§ Selection:

********************

Thursday, April 08, 2004

Updates about Updates...

Well I guess I proved my point about never finishing what I start. (read updates) *lol* Okay...I'm getting better. At least the week isn't over yet. So.....where was I? Hmmmm... my cousin's pregnancy, BS, Bimp and let's not forget Vicki Jo...

1. Vicki Jo

She's one of those girls that you would never figure you'd lose your man to upon first seeing her. She's one of those ppl whose personality transforms her and after seeing her a few times, you'll start to notice that she's actually very pretty. AM used to mention Vicki Jo in many of our conversations b/c he and Vicki Jo are thick as theives...so they hang together a lot. He never said anything too out of the way, but I saw how he smiled when he remembered something silly or stupid she said. I am not the jealous type as long as I'm feeling secure in my relationship and my man is expressing to me that he's all about me...but I start to wonder just how "close" he and Vicki really were. The week after we rededicated our lives to God, I went to do my weekly visit at his house. We usually go out on fridays and I spend the night..or we will spend the entire saturday together. This particular week, he wanted me to come over friday because he wanted us to go to Vicki Jo's art auction. I said okay and really thought nothing more of it. Let me tell you....a woman's intuition is no joke!

********************

§ Material provided:
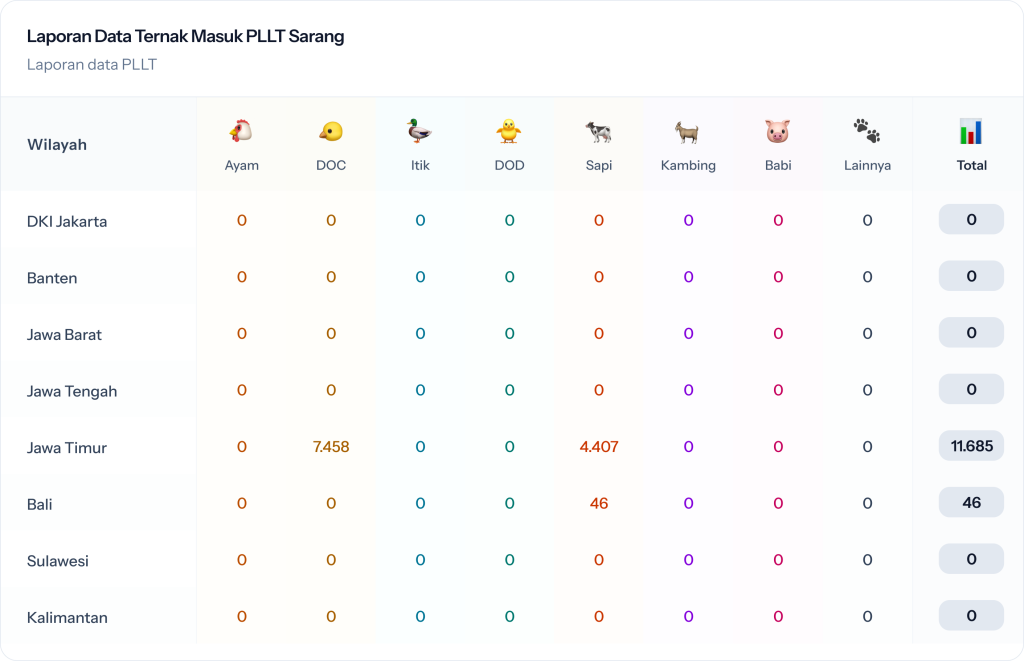Click the Kalimantan row label
This screenshot has height=661, width=1024.
67,618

********************

§ Exercise details: Determine whether each statement below agrees with the blog post about Vicki Jo, answering yes or no and quoting the deciding words of the post: (a) The writer calls herself jealous regardless of how secure she feels in her relationship. (b) AM and Vicki Jo spend a lot of time together. (c) The writer's visit to AM's house came the week after they rededicated their lives to God.

§ Task result:
(a) No: "I am not the jealous type as long as I'm feeling secure in my relationship"
(b) Yes: "so they hang together a lot"
(c) Yes: "The week after we rededicated our lives to God, I went to do my weekly visit at his house."